[Opening EXTRACT TO READ section]

Text Me A River
I’m probably one of the few people who enjoyed high school even with all the teen angst floating around. But one thing I do not miss is the popularity contest that always poisoned the air—everyone jockeying around for a slot on the, I’m-so-cool list. As I recall being part of the in-crowd was even important in grade school. In fifth grade we had slam-books to keep everyone in their place. Someone would pass around a notebook with a classmate’s name on each page so that everyone could write down what they thought of that person. I don’t know why we didn’t just shoot each other and be done with it. It was horrible.
So imagine my concern upon reading that there is now a digital way to keep track of who’s in and who’s so definitely out—a Klout score. As Beth Teitell explained in last week’s Globe,
Klout is one of a number of new status measuring tools aimed at making social networking more like high school than it already is. Sites such as Klout take public information from Twitter, Facebook and LinkedIn to determine a person’s influence on social media.
The article goes on to introduce us to Valentina, a Boston University junior who, immediately after she accepts a date offer, goes online to see how many Twitter followers her suitor has. She checks her own follower count three times a day. When she meets someone who admits to following more people than follow him, she thinks, “That means you’re a loser”. So when her Klout score hit an impressive 59 out of 100 recently she was ecstatic. “I felt worthy”.
For those of you who didn’t quite follow that, it means that if high numbers of random people who you’ve never met aren’t following your prospective honey bun, he’s a loser—dump him. And conversely if your own random numbers, that were dreamed up by some ad company to make pots of money, are through the roof then congratulations you’ve made it, you are worthy.
Why do I feel that while I was sleeping aliens abducted me and dropped me into some black hole of techno-idiocy? But this is the part that I really love:
The companies use secret algorithms that go beyond simple numbers of followers or friends counting retweets, the number of links clicked, and even how influential one’s followers are, among other indicators.
Kind of like being on double secret probation a la Animal House, no? Some company, whose mathematicians are former high school algebra geeks out for revenge, comes up with a random equation to prove that God is dead, the moon is made of Swiss cheese and your digital-social popularity. Sure you discovered a cure for cancer, climbed Mount Everest, and fought your way through the Amazon rain forest but if your twitter count is low you’re just not worthy. Alice in Wonderland couldn’t have come up with a better scenario.

[Closing EXTRACT TO READ section]

__WORK INSTRUCTION 1__: In the essay on Klout scores, what Klout score did Valentina reach that made her ecstatic?
__WORK INSTRUCTION 2__: Output the part of the essay on Klout scores that begins at the words "For those of" and stops after "you are worthy.".
The stored data has no connection to the essay on Klout scores.

[Opening EXTRACTED RECORDS section]

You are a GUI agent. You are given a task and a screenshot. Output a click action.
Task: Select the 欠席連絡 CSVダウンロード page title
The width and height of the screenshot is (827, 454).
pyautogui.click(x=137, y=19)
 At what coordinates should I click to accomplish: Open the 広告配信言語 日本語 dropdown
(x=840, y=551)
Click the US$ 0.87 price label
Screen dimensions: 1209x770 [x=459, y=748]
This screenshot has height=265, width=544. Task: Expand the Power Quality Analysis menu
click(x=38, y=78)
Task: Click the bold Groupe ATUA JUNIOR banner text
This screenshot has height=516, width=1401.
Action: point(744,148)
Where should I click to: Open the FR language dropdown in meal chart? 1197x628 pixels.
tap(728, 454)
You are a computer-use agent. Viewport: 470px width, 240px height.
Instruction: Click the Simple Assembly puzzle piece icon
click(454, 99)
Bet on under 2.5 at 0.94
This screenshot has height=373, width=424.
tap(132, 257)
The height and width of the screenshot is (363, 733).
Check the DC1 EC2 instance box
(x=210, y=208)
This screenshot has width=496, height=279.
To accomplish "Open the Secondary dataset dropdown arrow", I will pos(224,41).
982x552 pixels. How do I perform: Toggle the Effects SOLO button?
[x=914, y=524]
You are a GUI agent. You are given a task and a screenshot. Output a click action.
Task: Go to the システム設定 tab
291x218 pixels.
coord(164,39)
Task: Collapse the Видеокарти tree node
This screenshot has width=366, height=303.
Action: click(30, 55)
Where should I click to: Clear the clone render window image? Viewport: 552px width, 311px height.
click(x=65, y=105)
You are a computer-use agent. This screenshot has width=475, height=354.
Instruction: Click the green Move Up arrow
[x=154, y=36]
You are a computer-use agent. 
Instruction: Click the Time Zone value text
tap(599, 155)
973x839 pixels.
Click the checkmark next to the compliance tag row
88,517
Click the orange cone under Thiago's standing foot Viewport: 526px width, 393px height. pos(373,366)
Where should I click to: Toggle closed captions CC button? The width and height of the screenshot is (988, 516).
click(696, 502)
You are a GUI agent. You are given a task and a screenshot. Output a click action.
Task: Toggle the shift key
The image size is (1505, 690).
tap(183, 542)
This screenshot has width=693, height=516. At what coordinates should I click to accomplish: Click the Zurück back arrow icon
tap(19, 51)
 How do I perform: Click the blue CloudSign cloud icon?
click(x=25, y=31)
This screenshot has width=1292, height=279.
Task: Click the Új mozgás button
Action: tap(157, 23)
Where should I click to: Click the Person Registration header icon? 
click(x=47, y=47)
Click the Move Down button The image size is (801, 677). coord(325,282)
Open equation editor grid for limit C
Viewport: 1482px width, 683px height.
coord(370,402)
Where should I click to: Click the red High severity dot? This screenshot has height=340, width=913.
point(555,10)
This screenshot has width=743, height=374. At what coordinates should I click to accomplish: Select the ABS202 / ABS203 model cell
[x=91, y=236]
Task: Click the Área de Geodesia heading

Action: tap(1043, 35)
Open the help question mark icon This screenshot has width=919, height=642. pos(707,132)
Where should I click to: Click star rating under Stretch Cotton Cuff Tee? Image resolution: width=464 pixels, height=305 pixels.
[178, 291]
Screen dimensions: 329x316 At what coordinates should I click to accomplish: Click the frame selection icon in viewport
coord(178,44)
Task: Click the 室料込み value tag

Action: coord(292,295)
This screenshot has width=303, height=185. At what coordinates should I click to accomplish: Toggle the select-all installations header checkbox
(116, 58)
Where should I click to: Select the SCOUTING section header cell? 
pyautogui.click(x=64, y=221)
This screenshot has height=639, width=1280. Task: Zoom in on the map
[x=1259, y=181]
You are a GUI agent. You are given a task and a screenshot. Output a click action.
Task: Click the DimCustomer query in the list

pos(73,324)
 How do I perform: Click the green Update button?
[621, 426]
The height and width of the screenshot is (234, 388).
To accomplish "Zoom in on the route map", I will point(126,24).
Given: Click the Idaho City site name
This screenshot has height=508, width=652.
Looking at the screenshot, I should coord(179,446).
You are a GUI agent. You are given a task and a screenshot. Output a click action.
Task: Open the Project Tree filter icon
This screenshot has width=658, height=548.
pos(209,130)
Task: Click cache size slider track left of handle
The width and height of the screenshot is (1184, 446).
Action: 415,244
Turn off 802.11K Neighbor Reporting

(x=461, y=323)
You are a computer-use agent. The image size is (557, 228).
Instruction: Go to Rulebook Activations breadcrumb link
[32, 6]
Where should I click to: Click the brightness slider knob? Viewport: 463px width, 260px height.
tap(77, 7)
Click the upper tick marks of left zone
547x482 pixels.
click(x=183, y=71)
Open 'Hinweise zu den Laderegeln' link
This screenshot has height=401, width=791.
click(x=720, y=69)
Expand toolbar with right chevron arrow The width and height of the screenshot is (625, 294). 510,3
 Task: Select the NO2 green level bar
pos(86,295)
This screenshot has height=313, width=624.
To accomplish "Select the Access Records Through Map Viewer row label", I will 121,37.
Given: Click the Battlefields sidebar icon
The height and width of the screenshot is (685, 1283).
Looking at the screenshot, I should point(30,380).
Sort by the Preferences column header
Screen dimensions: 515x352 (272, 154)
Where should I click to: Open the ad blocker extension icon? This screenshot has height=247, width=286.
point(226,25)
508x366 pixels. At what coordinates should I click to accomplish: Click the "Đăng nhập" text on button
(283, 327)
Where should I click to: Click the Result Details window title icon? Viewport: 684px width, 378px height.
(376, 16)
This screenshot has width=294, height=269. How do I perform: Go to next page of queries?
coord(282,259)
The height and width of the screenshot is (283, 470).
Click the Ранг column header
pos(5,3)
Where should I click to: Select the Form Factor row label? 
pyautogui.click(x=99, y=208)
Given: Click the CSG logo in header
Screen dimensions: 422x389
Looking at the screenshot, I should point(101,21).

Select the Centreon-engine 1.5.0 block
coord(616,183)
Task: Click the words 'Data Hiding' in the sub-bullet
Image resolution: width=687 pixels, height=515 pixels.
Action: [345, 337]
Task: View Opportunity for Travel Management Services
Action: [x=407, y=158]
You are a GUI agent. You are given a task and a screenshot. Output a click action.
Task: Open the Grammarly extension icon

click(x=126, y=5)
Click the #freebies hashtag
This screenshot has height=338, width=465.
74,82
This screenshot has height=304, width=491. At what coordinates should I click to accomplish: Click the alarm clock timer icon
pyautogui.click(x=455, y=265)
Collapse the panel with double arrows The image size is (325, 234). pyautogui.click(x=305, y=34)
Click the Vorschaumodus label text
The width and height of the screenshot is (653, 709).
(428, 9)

[Closing EXTRACTED RECORDS section]

__TASK OUTPUT 1__: 59 out of 100

__TASK OUTPUT 2__:
For those of you who didn’t quite follow that, it means that if high numbers of random people who you’ve never met aren’t following your prospective honey bun, he’s a loser—dump him. And conversely if your own random numbers, that were dreamed up by some ad company to make pots of money, are through the roof then congratulations you’ve made it, you are worthy.